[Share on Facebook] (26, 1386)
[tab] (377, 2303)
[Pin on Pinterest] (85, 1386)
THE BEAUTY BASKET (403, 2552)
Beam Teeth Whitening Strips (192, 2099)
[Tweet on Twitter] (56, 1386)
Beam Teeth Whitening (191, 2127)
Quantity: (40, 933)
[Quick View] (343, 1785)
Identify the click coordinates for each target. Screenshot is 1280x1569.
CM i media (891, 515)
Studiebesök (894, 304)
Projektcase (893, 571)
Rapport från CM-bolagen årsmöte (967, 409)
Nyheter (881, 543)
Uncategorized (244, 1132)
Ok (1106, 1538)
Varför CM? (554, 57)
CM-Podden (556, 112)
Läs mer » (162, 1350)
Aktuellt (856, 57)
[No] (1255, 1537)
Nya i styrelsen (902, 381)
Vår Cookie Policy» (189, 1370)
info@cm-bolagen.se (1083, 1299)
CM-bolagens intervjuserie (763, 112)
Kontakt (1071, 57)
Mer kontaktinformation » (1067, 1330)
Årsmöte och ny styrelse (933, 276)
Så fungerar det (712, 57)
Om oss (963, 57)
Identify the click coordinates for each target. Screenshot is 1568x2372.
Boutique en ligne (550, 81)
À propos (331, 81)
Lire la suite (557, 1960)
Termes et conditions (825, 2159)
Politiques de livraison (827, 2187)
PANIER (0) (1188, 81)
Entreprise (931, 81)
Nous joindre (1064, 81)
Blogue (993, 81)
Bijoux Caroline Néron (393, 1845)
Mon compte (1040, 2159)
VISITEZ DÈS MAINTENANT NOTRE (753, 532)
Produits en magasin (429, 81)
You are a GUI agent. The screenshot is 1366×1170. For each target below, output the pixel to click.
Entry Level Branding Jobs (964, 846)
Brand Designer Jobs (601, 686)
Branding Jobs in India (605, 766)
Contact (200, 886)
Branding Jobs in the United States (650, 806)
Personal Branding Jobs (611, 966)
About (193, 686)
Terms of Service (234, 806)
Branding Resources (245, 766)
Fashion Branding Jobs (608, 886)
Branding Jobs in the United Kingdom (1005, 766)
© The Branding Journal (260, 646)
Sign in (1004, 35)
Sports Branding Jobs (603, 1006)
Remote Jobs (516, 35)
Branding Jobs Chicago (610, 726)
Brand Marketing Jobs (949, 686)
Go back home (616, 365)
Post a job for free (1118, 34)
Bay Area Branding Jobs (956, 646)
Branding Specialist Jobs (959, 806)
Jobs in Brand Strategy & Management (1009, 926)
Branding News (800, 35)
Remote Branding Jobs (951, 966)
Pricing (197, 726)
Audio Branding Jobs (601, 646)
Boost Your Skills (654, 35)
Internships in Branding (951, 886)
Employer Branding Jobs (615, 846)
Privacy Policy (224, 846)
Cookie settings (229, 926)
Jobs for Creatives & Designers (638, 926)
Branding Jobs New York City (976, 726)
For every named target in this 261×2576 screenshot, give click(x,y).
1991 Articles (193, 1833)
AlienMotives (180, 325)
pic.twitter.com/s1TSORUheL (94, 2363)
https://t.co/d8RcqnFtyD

--- ASSIGNMENT ---
Give back the entire listing above, matching every line exactly.

--- RESULT OF THIS EXERCISE ---
[Share on Facebook] (26, 1386)
[tab] (377, 2303)
[Pin on Pinterest] (85, 1386)
THE BEAUTY BASKET (403, 2552)
Beam Teeth Whitening Strips (192, 2099)
[Tweet on Twitter] (56, 1386)
Beam Teeth Whitening (191, 2127)
Quantity: (40, 933)
[Quick View] (343, 1785)
Identify the click coordinates for each target. Screenshot is 1280x1569.
CM i media (891, 515)
Studiebesök (894, 304)
Projektcase (893, 571)
Rapport från CM-bolagen årsmöte (967, 409)
Nyheter (881, 543)
Uncategorized (244, 1132)
Ok (1106, 1538)
Varför CM? (554, 57)
CM-Podden (556, 112)
Läs mer » (162, 1350)
Aktuellt (856, 57)
[No] (1255, 1537)
Nya i styrelsen (902, 381)
Vår Cookie Policy» (189, 1370)
info@cm-bolagen.se (1083, 1299)
CM-bolagens intervjuserie (763, 112)
Kontakt (1071, 57)
Mer kontaktinformation » (1067, 1330)
Årsmöte och ny styrelse (933, 276)
Så fungerar det (712, 57)
Om oss (963, 57)
Identify the click coordinates for each target. Screenshot is 1568x2372.
Boutique en ligne (550, 81)
À propos (331, 81)
Lire la suite (557, 1960)
Termes et conditions (825, 2159)
Politiques de livraison (827, 2187)
PANIER (0) (1188, 81)
Entreprise (931, 81)
Nous joindre (1064, 81)
Blogue (993, 81)
Bijoux Caroline Néron (393, 1845)
Mon compte (1040, 2159)
VISITEZ DÈS MAINTENANT NOTRE (753, 532)
Produits en magasin (429, 81)
You are a GUI agent. The screenshot is 1366×1170. For each target below, output the pixel to click.
Entry Level Branding Jobs (964, 846)
Brand Designer Jobs (601, 686)
Branding Jobs in India (605, 766)
Contact (200, 886)
Branding Jobs in the United States (650, 806)
Personal Branding Jobs (611, 966)
About (193, 686)
Terms of Service (234, 806)
Branding Resources (245, 766)
Fashion Branding Jobs (608, 886)
Branding Jobs in the United Kingdom (1005, 766)
© The Branding Journal (260, 646)
Sign in (1004, 35)
Sports Branding Jobs (603, 1006)
Remote Jobs (516, 35)
Branding Jobs Chicago (610, 726)
Brand Marketing Jobs (949, 686)
Go back home (616, 365)
Post a job for free (1118, 34)
Bay Area Branding Jobs (956, 646)
Branding Specialist Jobs (959, 806)
Jobs in Brand Strategy & Management (1009, 926)
Branding News (800, 35)
Remote Branding Jobs (951, 966)
Pricing (197, 726)
Audio Branding Jobs (601, 646)
Boost Your Skills (654, 35)
Internships in Branding (951, 886)
Employer Branding Jobs (615, 846)
Privacy Policy (224, 846)
Cookie settings (229, 926)
Jobs for Creatives & Designers (638, 926)
Branding Jobs New York City (976, 726)
For every named target in this 261×2576 screenshot, give click(x,y).
1991 Articles (193, 1833)
AlienMotives (180, 325)
pic.twitter.com/s1TSORUheL (94, 2363)
https://t.co/d8RcqnFtyD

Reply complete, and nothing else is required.